The second laboratory subsequently sent their two samples, from the same distribution and which they tested (correctly) as being positive, to us for analysis.
Results
The table shows the results of the supplemented faecal samples in the ‘randomized’ order they were tested in.
These results demonstrate consistency in interpretation among the four ‘testers’ and also suggested that the sensitivity of the method is 0.7 rather than 0.6 mg/Hb/g faeces.
The two samples containing 2.25 and 1.2 mg/Hb/g faeces that we sent to the second laboratory were also tested by them and found to be negative (therefore confirming our negative findings).

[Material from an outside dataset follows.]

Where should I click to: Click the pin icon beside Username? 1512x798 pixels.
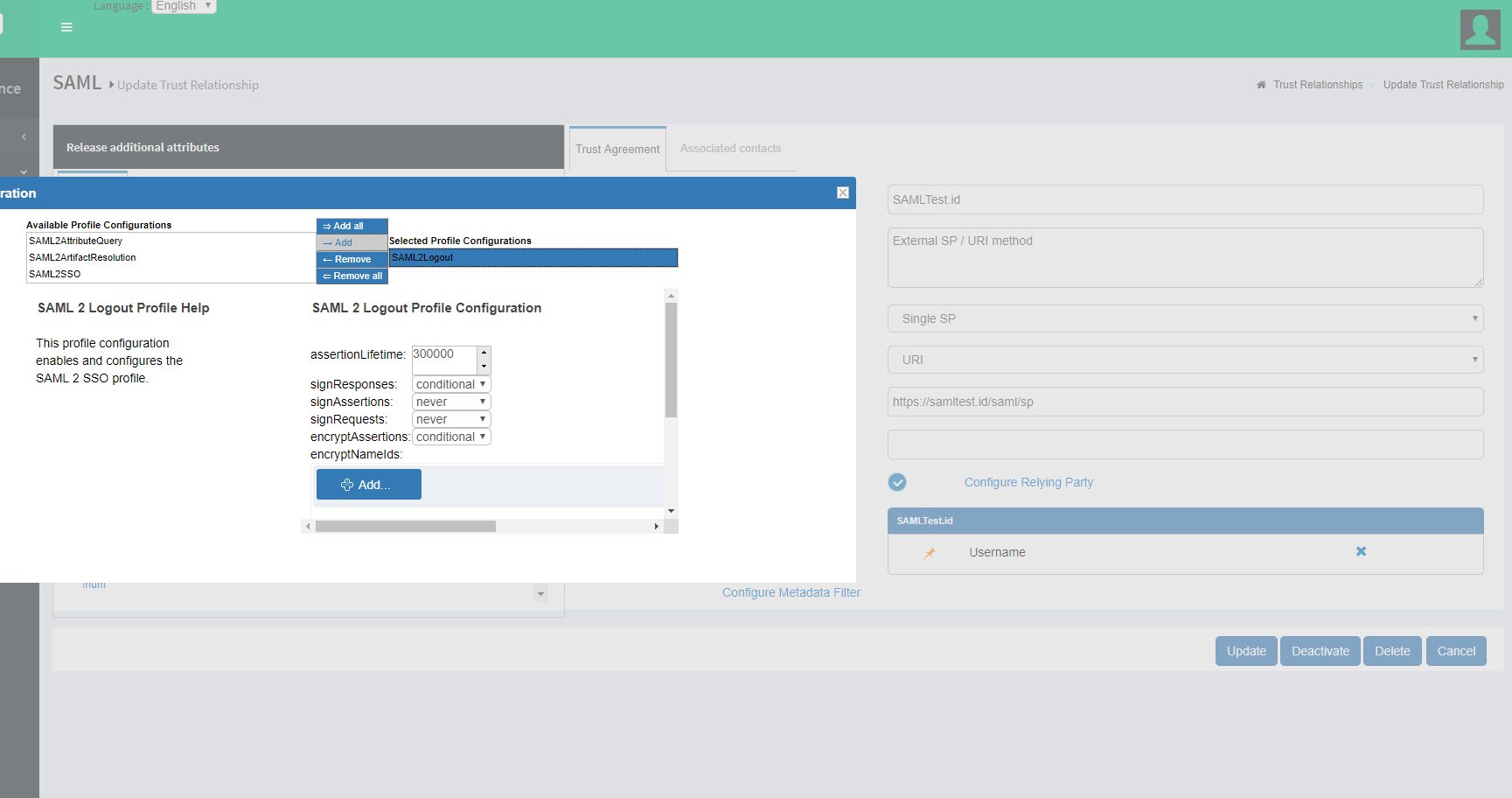(930, 553)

Their own two samples from this distribution that they reported, correctly, as being positive also tested positive in our laboratory, which therefore suggested the false-negative results were sample related.
Discussion
As can be seen, each tester's results compare favourably with the results of the target values with the exception of sample 3. The test is claimed by the manufacturer to be sensitive to 0.6 mg/Hb/g faeces, but all testers were unable to detect at this concentration. However, all testers consistently reported positive results at 0.7 mg/Hb/g of faeces and there was 100% consistency of results from all testers both above and below this sensitivity threshold. This was reassuring to us and maintained our confidence in the testing process, but a lower than expected occult blood detection limit will obviously have an impact on the tests sensitivity and specificity with respect to detecting colorectal cancer.

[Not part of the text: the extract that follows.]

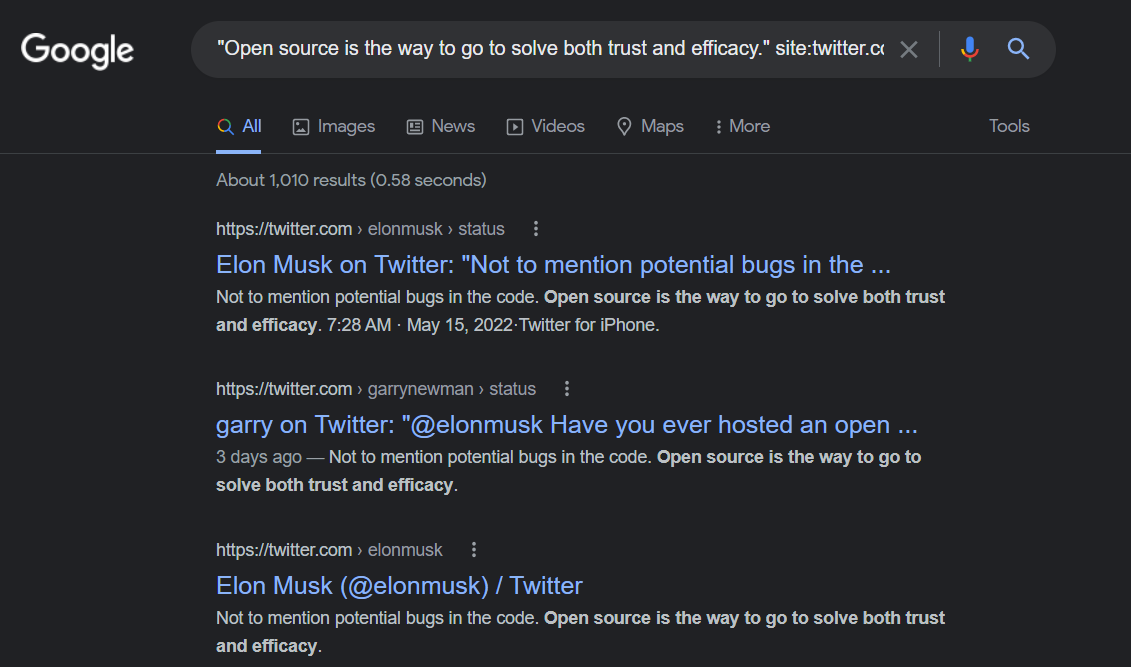Open the Maps results tab
This screenshot has height=667, width=1131.
(x=650, y=126)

Moreover, a second laboratory also tested the same EQA samples that we had reported as falsely negative and they also got the same results as us. Their own samples, which they had tested as positive, were also found to be positive by our laboratory. We were encouraged by this consistency between the two testing sites, which therefore suggested a potential problem with the EQA samples themselves.
Since doing this work we have also done repeat testing of other EQA samples locally that were deemed to be ‘false-negatives’, and have demonstrated reproducibility.

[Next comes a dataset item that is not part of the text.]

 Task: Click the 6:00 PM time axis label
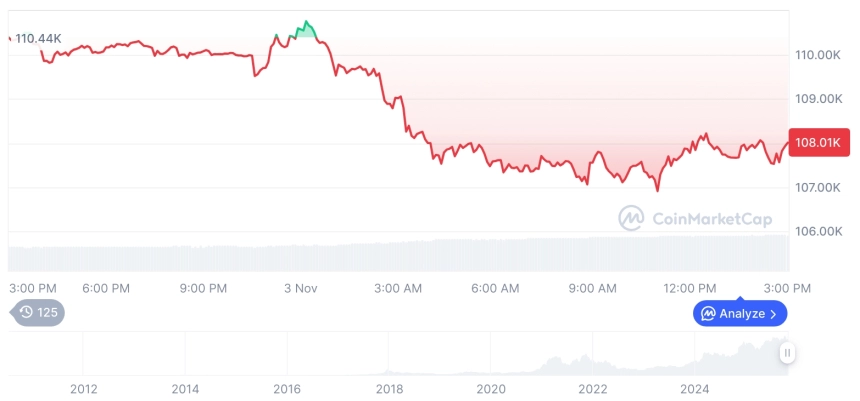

The cause of these relatively high EQA false-negative rates is cause for concern but we have, as far as is practically possible to do so, ruled out operator misinterpretation as the possible cause. We have also verified that our local sensitivity is consistent with manufacturers' claims. Moreover, we have also shown that exchange of EQA samples with a second laboratory also shows reproducibility of results. We therefore speculate that the cause of our high false-negative rates is probably secondary to, as yet, unknown preanalytical factors – possibly relating to sample transport, delivery, storage or stability of the EQA material.
The EQA material is simulated faecal matter and is a mixture of wheat bran (not for human consumption), vegetable debris and a synthetic mucoid agent which is then ‘sterilized’ and supplemented with human whole blood.
The samples are sent from the EQA provider, in a frozen state, by courier and when received by us are immediately stored at −20°C in accordance with instructions and then thawed and tested as per the EQA scheme requirements. We will continue to participate in the EQA programme, but will in future do local verification studies if analytical performance is seen to ‘deteriorate’. The false-negative rates are of some concern and we are investigating further and have been in dialogue with the EQA provider, but so far, collectively, have been unable to fully explain these observations.
However, having done this work we have absolute confidence with our patient results, and we would encourage any other laboratories faced with these issues to undertake local internal quality control studies to verify their performance locally.